(Exercise details) An image-free reproduction of the data below is needed: print it exactly.

(Records provided Opens)

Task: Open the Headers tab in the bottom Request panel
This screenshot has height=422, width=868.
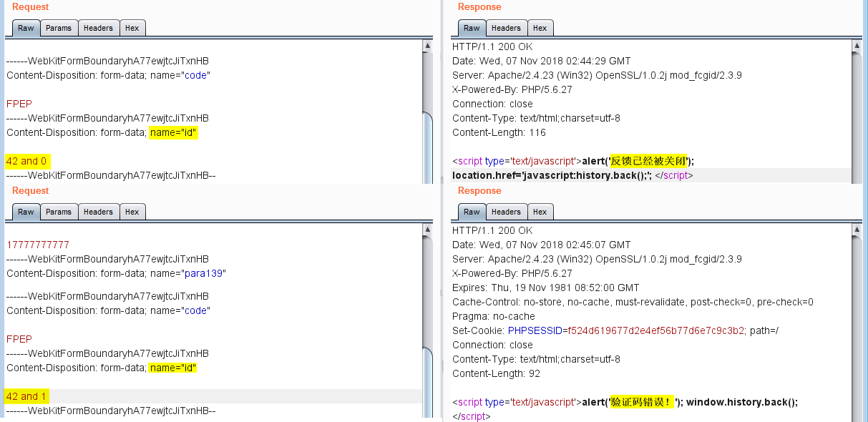Action: [x=98, y=212]
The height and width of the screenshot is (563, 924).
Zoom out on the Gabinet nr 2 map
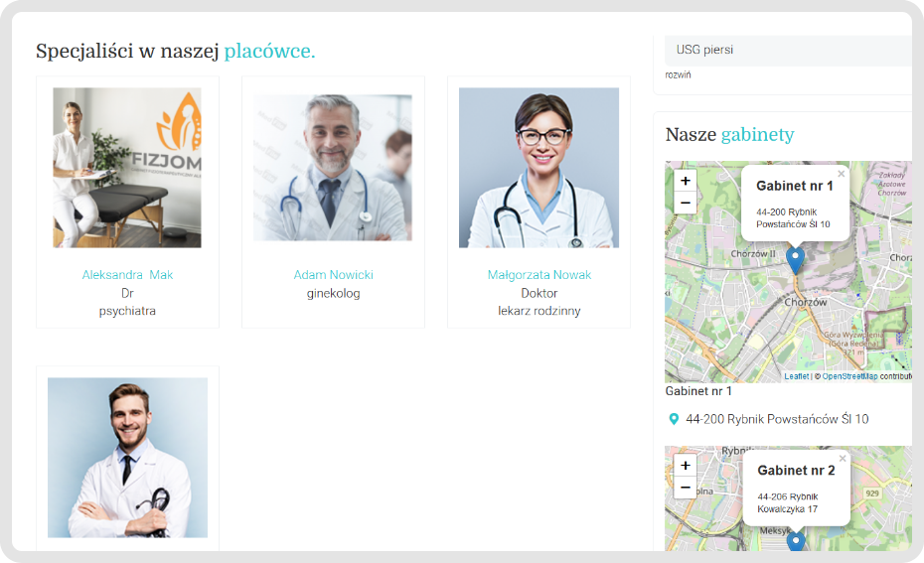(686, 488)
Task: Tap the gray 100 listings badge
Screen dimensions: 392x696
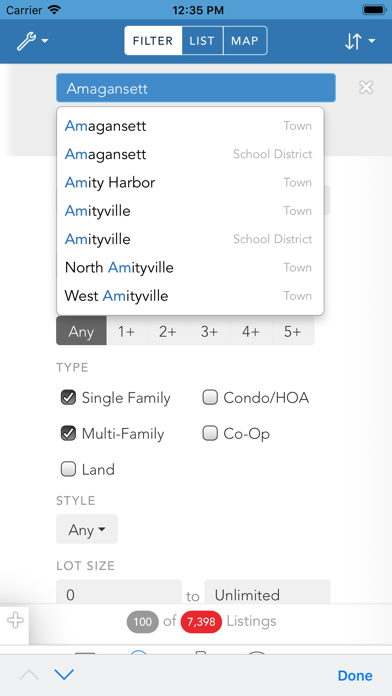Action: (x=143, y=621)
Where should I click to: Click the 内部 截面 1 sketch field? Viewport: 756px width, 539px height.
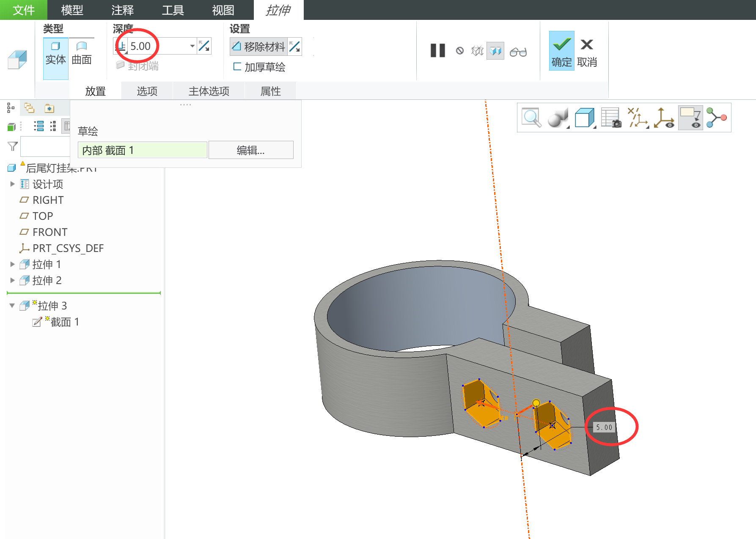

(Records provided Closes)

(Response box)
Task: Open the Headers tab in the bottom Request panel
This screenshot has height=422, width=868.
Action: [x=98, y=212]
The height and width of the screenshot is (563, 924).
Zoom out on the Gabinet nr 2 map
(686, 488)
Task: Tap the gray 100 listings badge
Screen dimensions: 392x696
Action: (x=143, y=621)
Where should I click to: Click the 内部 截面 1 sketch field? Viewport: 756px width, 539px height.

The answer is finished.